[tor-project] Onion Service SRE Kickstart notes and meeting minutes

Hi all :slight_smile:

Here goes the initial notes and first meeting minutes about the Onion
Services SRE work which is part of the Sponsor 123 project.

# Onion Services Site Reliability Engineering - Kickstart

## About

The Onion Services SRE is focusing on procedures for automated setup and
maintenance of high availability Onion Services sites.

### Objectives and key results (OKRs)

Objective: this project is part of the "Increase the adoption of Onion Services"
priority for 2022 (Miro | Online Whiteboard for Visual Collaboration),
for which we can select the following goals:

0. Easy to setup and maintain. How to measure this?

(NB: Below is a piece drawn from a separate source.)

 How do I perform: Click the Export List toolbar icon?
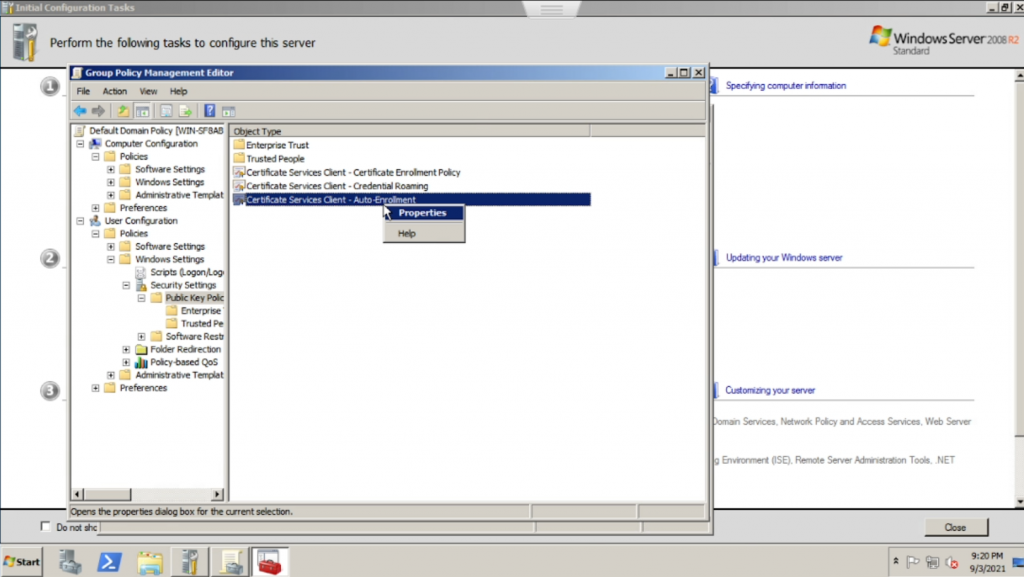coord(185,111)
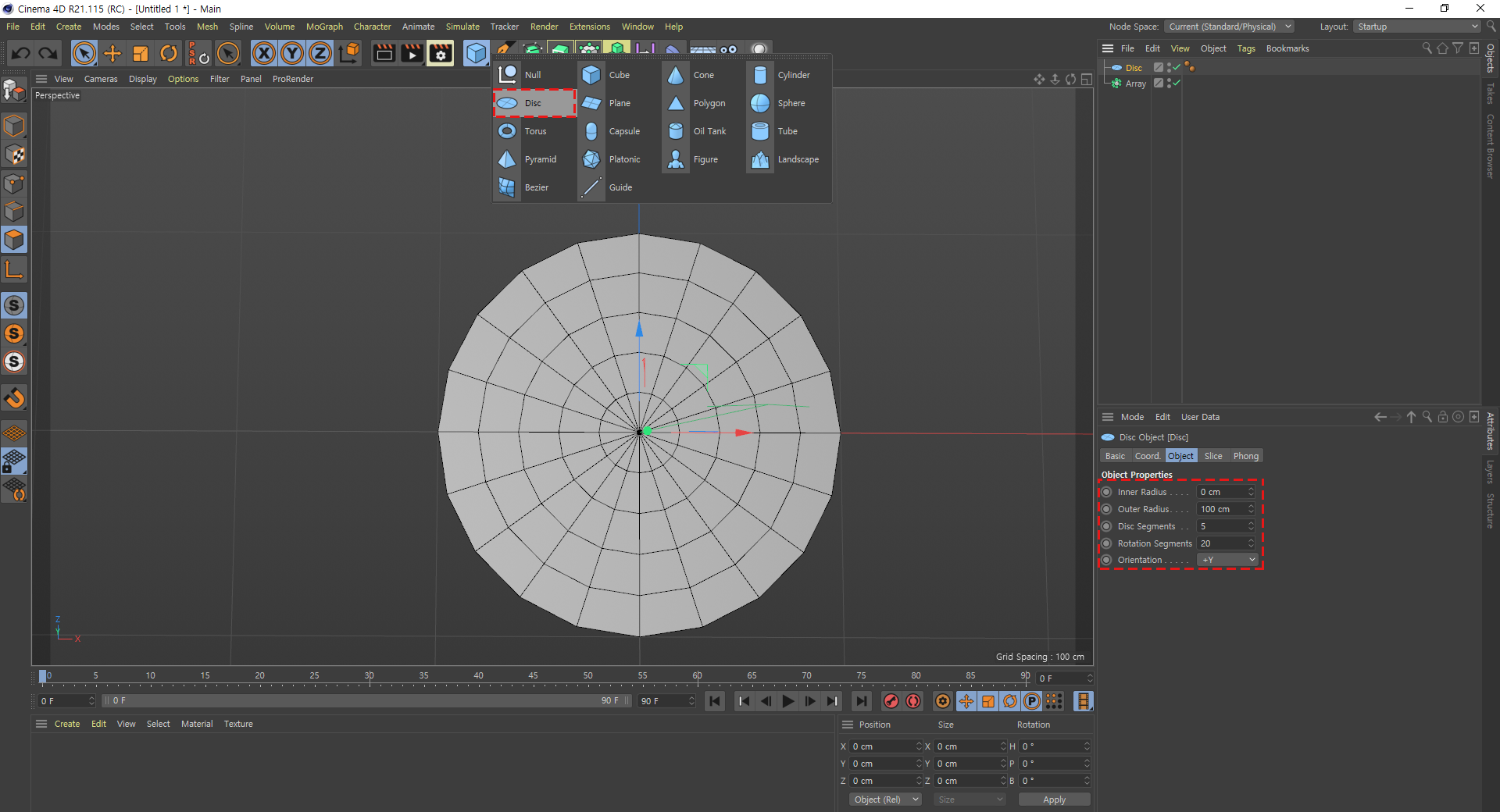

1. Sane defaults. How to measure this?

2. Configurable and extensible. How to measure this?

## Initial plan

0. Meeting with dgoulet, hiro and anarcat to get advice on kickstarting the project:
   what/where to look for about specs, tools, goals, security checklists, limits etc
   (meeting minutes bellow).

1. Research on all relevant deployment technologies: build a first matrix.

2. Then meeting with the media organizations: inventory, compliances check etc.

3. Build the second matrix (use cases).

## Kickstart meeting agenda

### Dimensions

Split discussion in two dimensions:

0. What are the possible architectures to build an Onion balanced service?

1. What are the available stacks/tools to implement those architectures?

### Initial considerations

While brainstorming about this project, the following considerations were
sketched:

0. Software suite: Sponsor 123 project includes provisioning/monitoring onion
   services as deliverables, but the effort could be used to create a generic
   product (a "suite") which would include an Onionbalance deployer.

1. Key generation: such suite could generate all .onion keys locally (sysadmin's
   box), encrypting and pushing to a private repository (at least for the
   frontend onion keypair for each site/service). Then other sysadmins could clone
   that internal repository and start managing the sites/machines.

2. Disposability: depending on design choice, the frontend .onion address
   could be the only persistent data, and everything else could be
   disposable/recycled/recreated in case of failure or major infrastructure/design
   revamp..

   That of course depends if Onionbalance supports backend rotation.

   Consequence: initial effort could be focused in a good frontend implementation
   (Oniobalance instance etc), while backends and other nodes could be reworked
   later if time is limited right now.

3. Elasticity: that leads to the follow requirement: shall this system be such
   that backend nodes can be added and removed at will? In a way that enables
   the system to be elastic in the future, adding and removing nodes according to
   average load or sysadmin command? Or that would need the Onionbalance instance
   to be restarted (resulting in unwanted downtimes), or even breaking it?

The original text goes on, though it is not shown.